Posted on 29. Nov, 2009 by kchristieh in history, religion
If my kids were to construct a physical family tree to reflect what we know of their ancestors, it would be incredibly lopsided. My husband can barely trace his ancestors back to his great grandparents, whereas I can trace at least one branch of my family tree back to the late 1500’s. One of my more famous ancestors was Everardus Bogardus, who was the second minister of the Reformed Dutch Church in New Amsterdam, which we now know as New York.
So it was with great interest that I read that Rev. Robert Chase from Collegiate Church, which is the current incarnation of the Reformed Dutch Church, recently apologized to descendants of the Lenape Indians for the church’s role in their massacre and displacement. (see the AP photo to the right)
“We consumed your resources, dehumanized your people and disregarded your culture, along with your dreams, hopes and great love for this land,” the Rev. Robert Chase told descendants from both sides. “With pain, we the Collegiate Church, remember our part in these events.”
As a center of the new colony, it’s not surprising that the church would have played a role in persecuting the Indians. Still, it was disappointing to envision an ancestor of mine playing such a big role in it. Fortunately, I found an article about Everardus Bogardus that says that he actually was kind to the Indians.
Before arriving in New Amsterdam in 1633, The Dutch minister had served as a ‘ziekentrooster’ (comforter of the sick) on the Guinea coast. While there, he developed a concern for the spiritual condition of Africans that carried over into his dealings with New Amsterdam’s West Africans. In 1636, Bogardus pleaded for a schoolmaster to be sent from Holland. As New Amsterdam’s minister, he routinely married African men and women and baptized their children, and made a great effort to welcome Africans into New Amsterdam’s Reformed Protestant Church.
…
Everardus Bogardus was a controversial figure in more than one way. He was at odds with one of the settlement’s first leaders, Willem Kieft. Bogardus denounced Kieft from his pulpit due to Kieft’s decisions to initiate wars with the local Indians.
I wish I could meet my ancestors. It’d be amazing to see firsthand what their lives were like and why they made the decisions they did.

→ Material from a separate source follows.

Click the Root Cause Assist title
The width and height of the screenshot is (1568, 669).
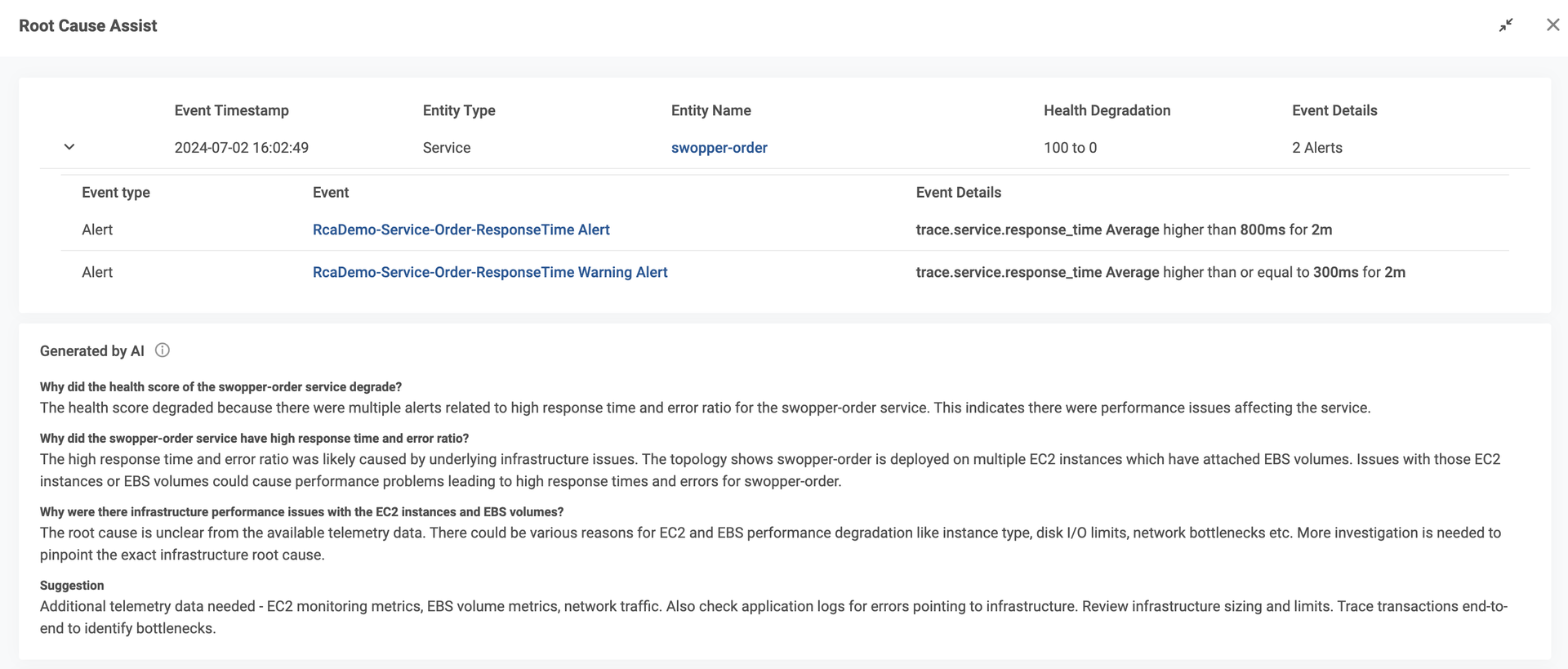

I found a website dedicated to tracing descendancy to Everardus Bogardus and his wife Anneke. It says there are probably a million people who can claim them as ancestors. I wonder if this is true. If so, it shows that many of us are more related than we ever imagined. The website also puts to rest rumors that Anneke was descended from King William the Silent in Holland. I always wondered how I could descend from someone who was silent. Instead, it turns out she was born in Norway. That adds yet another country to my list of Northern European countries I descend from, so that’s cool.



And why doesn’t it surprise me that you descended from someone who was known in history as being kind? It doesn’t surprise me at all!
But it is an interesting question to consider, whether we need to apologize for the actions of our ancestors that occured hundreds of years ago. The part of me that would say yes, would be purely in the interest of pursuing peace with all humanity, and acknowledging that we recognize slavery or racial genocide as being wrong. I think when we do that, we also back it up by moving through our own lives with actions that communicate our new understanding of respect and equality for all.
But the flip side is as you discovered, that there are times our ancestors may have actually been going against the tide of the culture and didn’t participate, thus having nothing to confess.
I know that in my family, we can trace back to the Jamestown Colony, and he became a captain in the Revolutionary War, in the battle of Yorktown when Cornwalis surrendered to Washington. But some of his descendents lived in the South and had slaves. Do I need to apologize for that? I am not sure. Even though I disagree with it and would never own a slave.I do lead my life in such a way as to be just in race relations. Is that not an apology in itself?
Gee, what should I do?
Half of my gene pool belongs to some barbarians who brutally raped my grand-grand-grand-grand European mother. This is a troubling issue for me, because the half of me yearns to apologize to my other half, but I am not sure which half is which.
I am in trouble.
Furthermore, and please don’t share this secret with anyone, given a choice I’d rather be an aggressor than a victim. Shame on me. I learned this lesson on the National Geographic Channel. It is a serious moral dilemma for me.
Good thing, 99% of mankind is in the same predicament. If they only look hard into their history, people will find someone to whom they need to apologize, or convesely, someone who victimized their ancestors and needs to appologize to them.
I think that every human being should just apologize to the world for something, and things will take care of themselves. Let’s get it over with. What a peachy way to make one feel morally superior and move on with life (or get a life).